**Text block:**
-=-=-=-=-

Speaker of Workshop 3
Will talk about: Emergence of connectivity motifs in networks of model neurons
Michele Giugliano is presently tenured Associate Professor and Principal Investigator at the University of Antwerp. He also retain visiting academic appointments at the Neuro-Electronics Research Flanders, Leuven, at the University of Sheffield (UK), and at the Swiss Federal Institute of Technology of Lausanne(Switzerland). Trained in Electronic Engineering, he received a 5 years laurea-degree summa cum laude, from the University of Genova in 1997. During next years, he developed a strong interest for Biophysics and for Computational Neuroscience and, in 2001, he was awarded by the Politecnico di Milano (Italy) with a PhD in Bioengineering. In the same year, he was awarded with a long-term postdoctoral fellowship from the Human Frontier Science Program Organization, and moved to the Faculty of Medicine of the University of Bern (Switzerland) to carry out experimental work in cellular electrophysiology. From 2005 to 2008, he was Junior Group Leader at the Brain Mind Institute of the EPFL, the Ecole Polytechnique Fédérale de Lausanne (Switzerland) working in the laboratory of Prof. Henry Markram. He coordinates the FP7-funded BRAINLEAP and the NAMASEN networks.
Recent evidence in rodent cerebral cortex and olfactory bulb suggests that short-term dynamics of excitatory synaptic transmission is correlated to the occurrence of stereotypical connectivity motifs. The cause of these structural differences in excitatory synaptic microcircuitry is unknown.
Supported by modelling and computer simulations, we propose that these connectivity motifs emerge from the interactions between short-term synaptic dynamics (SD) and long-term spike-timing dependent plasticity (STDP). Our study highlights the conditions under which SD-STDP explains the correlation between facilitation and reciprocal connectivity motifs, as well as between depression and unidirectional motifs. These conditions may lead to the design of experiments for the validation of the proposed mechanism.

-=-=-=-=-

**Problem to solve:** Translate this sentence from the speaker profile into French: "The cause of these structural differences in excitatory synaptic microcircuitry is unknown."

-=-=-=-=-

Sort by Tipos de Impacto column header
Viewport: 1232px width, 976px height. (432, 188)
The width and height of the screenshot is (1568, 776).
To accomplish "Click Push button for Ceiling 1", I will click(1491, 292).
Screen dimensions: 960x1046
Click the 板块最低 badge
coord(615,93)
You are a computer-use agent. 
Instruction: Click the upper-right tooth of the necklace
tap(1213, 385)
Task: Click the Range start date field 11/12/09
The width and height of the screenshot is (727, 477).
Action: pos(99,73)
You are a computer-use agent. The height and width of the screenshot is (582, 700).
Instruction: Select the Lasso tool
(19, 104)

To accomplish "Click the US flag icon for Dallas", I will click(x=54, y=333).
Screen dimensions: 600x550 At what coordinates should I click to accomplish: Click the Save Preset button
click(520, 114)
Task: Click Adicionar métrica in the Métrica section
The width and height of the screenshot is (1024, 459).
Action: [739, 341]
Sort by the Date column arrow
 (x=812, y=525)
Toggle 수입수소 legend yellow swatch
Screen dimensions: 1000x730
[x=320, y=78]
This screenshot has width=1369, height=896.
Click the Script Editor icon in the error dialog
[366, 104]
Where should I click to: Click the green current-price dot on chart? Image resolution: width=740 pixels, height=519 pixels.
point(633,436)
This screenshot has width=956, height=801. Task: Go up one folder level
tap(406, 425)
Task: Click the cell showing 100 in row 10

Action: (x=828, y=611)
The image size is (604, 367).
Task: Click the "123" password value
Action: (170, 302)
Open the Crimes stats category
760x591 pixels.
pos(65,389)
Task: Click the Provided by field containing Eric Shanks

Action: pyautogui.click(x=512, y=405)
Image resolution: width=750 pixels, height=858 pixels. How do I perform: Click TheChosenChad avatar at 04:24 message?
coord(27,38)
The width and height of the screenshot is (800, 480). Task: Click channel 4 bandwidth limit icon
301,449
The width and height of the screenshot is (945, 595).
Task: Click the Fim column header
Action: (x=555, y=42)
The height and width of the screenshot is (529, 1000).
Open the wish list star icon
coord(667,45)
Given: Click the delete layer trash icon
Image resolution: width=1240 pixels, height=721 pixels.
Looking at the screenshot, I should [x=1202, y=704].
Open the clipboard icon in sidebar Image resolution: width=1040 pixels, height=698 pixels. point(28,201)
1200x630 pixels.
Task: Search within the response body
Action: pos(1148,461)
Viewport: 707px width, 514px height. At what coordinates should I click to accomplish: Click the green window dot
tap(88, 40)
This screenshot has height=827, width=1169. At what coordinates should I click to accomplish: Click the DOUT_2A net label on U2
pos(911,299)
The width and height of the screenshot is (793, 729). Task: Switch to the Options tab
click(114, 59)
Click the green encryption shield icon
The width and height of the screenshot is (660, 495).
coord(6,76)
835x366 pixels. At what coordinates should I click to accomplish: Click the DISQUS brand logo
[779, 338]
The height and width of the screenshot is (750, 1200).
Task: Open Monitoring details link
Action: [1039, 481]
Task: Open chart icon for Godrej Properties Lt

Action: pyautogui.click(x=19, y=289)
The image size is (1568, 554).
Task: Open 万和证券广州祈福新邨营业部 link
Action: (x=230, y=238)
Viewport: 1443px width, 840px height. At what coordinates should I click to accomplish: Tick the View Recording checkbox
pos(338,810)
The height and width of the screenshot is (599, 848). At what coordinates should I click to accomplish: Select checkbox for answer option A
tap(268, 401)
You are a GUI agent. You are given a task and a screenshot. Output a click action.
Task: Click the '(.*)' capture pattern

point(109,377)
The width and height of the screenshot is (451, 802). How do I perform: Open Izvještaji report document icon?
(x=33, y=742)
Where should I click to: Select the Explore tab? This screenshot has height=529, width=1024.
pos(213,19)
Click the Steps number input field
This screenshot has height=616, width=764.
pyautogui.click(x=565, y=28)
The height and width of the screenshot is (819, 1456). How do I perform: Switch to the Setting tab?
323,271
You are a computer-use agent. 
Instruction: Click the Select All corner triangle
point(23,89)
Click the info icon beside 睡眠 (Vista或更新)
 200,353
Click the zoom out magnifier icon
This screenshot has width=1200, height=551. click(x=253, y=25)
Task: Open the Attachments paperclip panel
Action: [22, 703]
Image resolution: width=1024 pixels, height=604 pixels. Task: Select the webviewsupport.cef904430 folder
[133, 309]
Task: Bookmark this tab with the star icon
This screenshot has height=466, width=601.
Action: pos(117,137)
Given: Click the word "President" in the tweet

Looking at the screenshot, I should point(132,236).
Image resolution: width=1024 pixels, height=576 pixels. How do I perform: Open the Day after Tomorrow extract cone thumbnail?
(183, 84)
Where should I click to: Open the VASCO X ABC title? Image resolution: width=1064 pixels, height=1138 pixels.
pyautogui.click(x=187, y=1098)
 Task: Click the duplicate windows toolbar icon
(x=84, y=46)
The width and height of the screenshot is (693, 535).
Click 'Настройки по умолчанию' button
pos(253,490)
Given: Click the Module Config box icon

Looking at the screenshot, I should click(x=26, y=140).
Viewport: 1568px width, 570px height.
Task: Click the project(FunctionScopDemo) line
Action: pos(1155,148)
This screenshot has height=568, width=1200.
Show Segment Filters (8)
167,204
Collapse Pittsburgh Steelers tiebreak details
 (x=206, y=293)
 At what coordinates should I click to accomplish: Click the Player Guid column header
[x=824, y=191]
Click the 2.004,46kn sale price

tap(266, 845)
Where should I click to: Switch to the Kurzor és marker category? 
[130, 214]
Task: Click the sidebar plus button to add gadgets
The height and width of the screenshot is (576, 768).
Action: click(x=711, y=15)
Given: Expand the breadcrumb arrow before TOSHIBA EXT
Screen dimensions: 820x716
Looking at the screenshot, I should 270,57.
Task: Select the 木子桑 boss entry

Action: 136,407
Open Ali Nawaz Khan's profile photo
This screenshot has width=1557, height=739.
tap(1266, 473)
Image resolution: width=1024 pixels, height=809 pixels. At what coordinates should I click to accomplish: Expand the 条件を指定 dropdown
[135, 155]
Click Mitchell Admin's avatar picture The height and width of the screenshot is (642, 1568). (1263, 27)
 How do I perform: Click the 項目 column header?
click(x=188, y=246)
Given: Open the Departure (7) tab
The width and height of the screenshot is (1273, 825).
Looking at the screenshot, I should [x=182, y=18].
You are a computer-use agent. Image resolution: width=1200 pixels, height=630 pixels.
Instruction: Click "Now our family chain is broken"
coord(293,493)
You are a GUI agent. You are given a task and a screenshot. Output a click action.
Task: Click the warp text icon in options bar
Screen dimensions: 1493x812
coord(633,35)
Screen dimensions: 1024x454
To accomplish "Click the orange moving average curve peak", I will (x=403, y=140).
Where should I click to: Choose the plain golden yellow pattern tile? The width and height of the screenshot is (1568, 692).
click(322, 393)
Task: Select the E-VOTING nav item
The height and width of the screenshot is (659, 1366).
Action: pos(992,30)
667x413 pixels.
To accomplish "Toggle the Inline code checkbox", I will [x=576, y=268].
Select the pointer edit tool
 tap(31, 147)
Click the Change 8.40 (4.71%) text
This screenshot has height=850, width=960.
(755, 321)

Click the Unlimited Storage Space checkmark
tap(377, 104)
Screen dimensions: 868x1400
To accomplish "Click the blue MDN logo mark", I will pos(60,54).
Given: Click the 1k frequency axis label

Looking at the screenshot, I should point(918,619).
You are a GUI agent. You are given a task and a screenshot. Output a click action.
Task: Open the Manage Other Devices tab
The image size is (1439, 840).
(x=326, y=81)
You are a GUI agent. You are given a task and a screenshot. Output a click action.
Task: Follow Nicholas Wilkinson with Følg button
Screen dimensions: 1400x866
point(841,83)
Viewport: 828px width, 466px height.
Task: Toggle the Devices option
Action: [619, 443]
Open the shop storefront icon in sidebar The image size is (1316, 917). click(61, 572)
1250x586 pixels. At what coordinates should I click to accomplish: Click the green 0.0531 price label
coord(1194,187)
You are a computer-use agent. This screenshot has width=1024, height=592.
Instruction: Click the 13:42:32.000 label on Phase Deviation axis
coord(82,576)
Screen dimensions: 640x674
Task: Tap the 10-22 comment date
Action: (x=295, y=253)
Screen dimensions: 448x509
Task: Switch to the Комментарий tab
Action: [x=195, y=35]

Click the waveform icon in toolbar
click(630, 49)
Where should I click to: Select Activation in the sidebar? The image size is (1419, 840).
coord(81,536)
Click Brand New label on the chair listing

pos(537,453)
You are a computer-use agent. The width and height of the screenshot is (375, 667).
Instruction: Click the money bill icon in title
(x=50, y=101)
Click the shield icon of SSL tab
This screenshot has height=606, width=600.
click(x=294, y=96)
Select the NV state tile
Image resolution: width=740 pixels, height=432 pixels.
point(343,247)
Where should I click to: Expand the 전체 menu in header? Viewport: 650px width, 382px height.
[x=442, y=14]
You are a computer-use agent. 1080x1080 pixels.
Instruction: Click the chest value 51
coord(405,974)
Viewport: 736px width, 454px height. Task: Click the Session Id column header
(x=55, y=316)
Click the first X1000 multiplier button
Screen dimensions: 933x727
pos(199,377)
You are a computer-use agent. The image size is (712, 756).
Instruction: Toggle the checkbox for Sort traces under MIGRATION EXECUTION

-=-=-=-=-

**Solution to this exercise:** La cause de ces différences structurelles dans la microcircuiterie synaptique excitatrice est inconnue.